▸ EXERCISE OBJECTIVE:
The copy you produce must repeat each record exactly and contain no pictures.

INPUT FOR THIS TASK section start

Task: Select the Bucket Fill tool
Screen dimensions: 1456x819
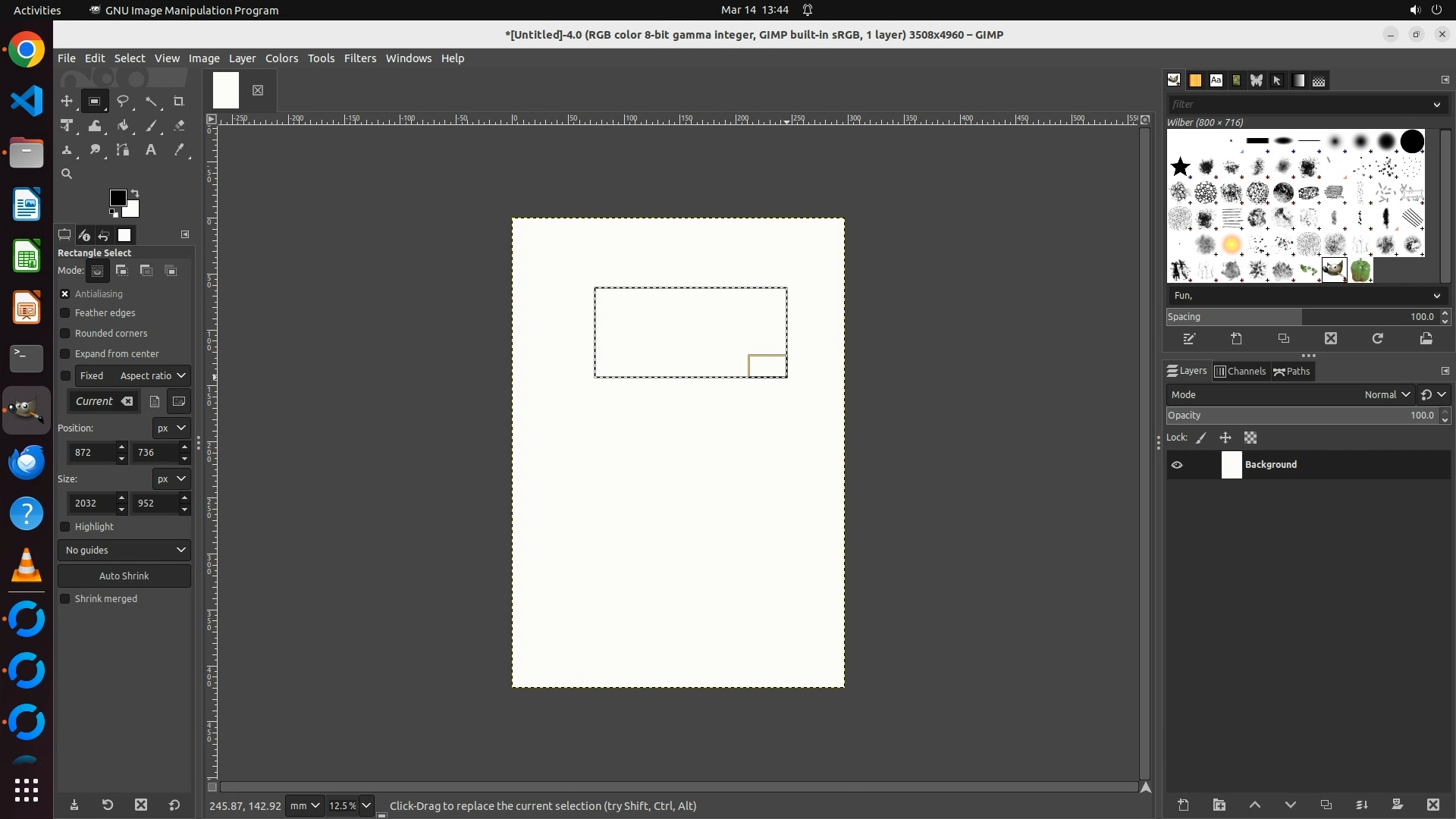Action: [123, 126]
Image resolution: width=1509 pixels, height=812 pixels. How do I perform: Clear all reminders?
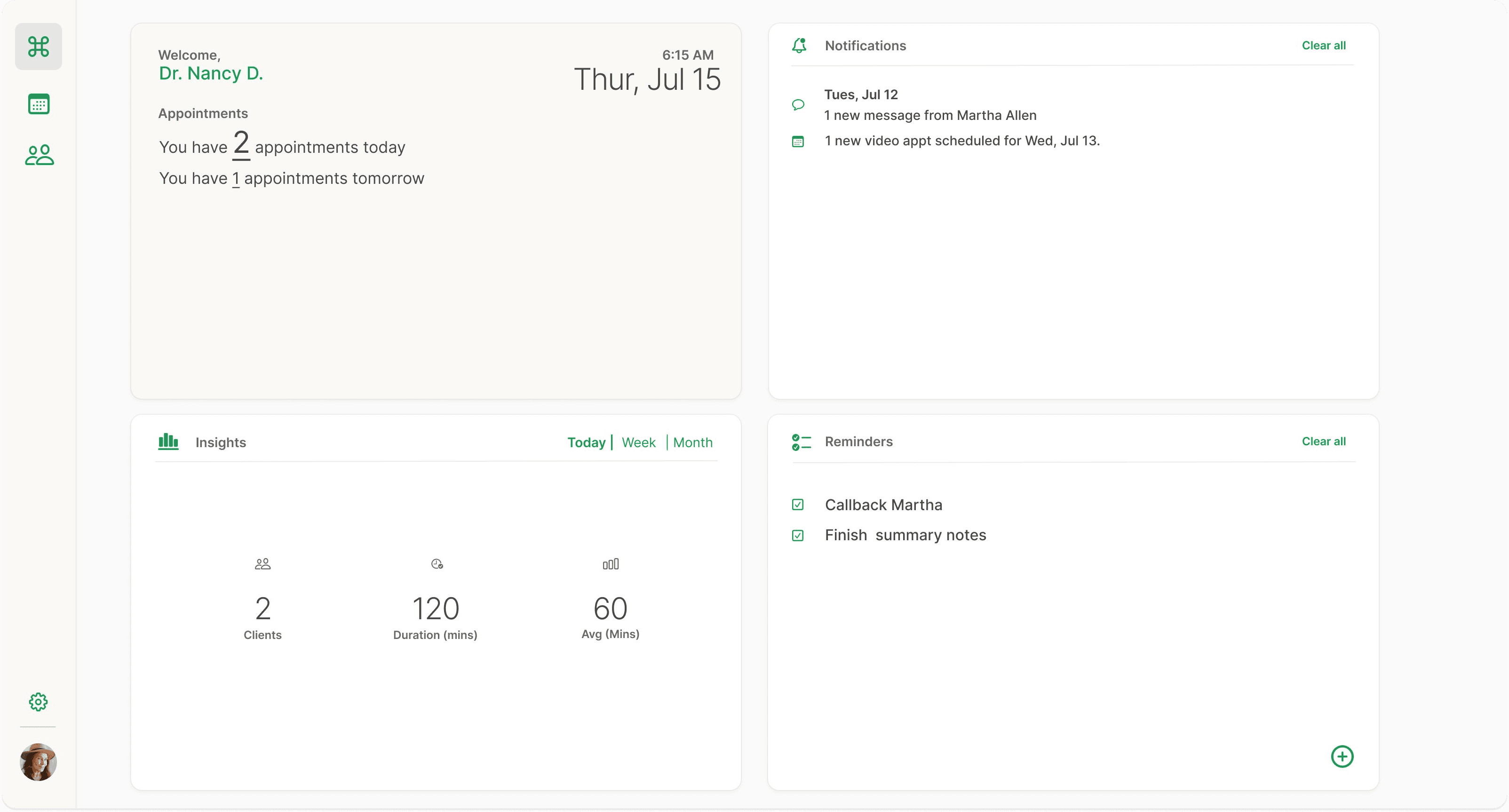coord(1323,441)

INPUT FOR THIS TASK section end

▸ RESPONSE:
Task: Select the Bucket Fill tool
Screen dimensions: 1456x819
Action: [123, 126]
Image resolution: width=1509 pixels, height=812 pixels. How do I perform: Clear all reminders?
coord(1323,441)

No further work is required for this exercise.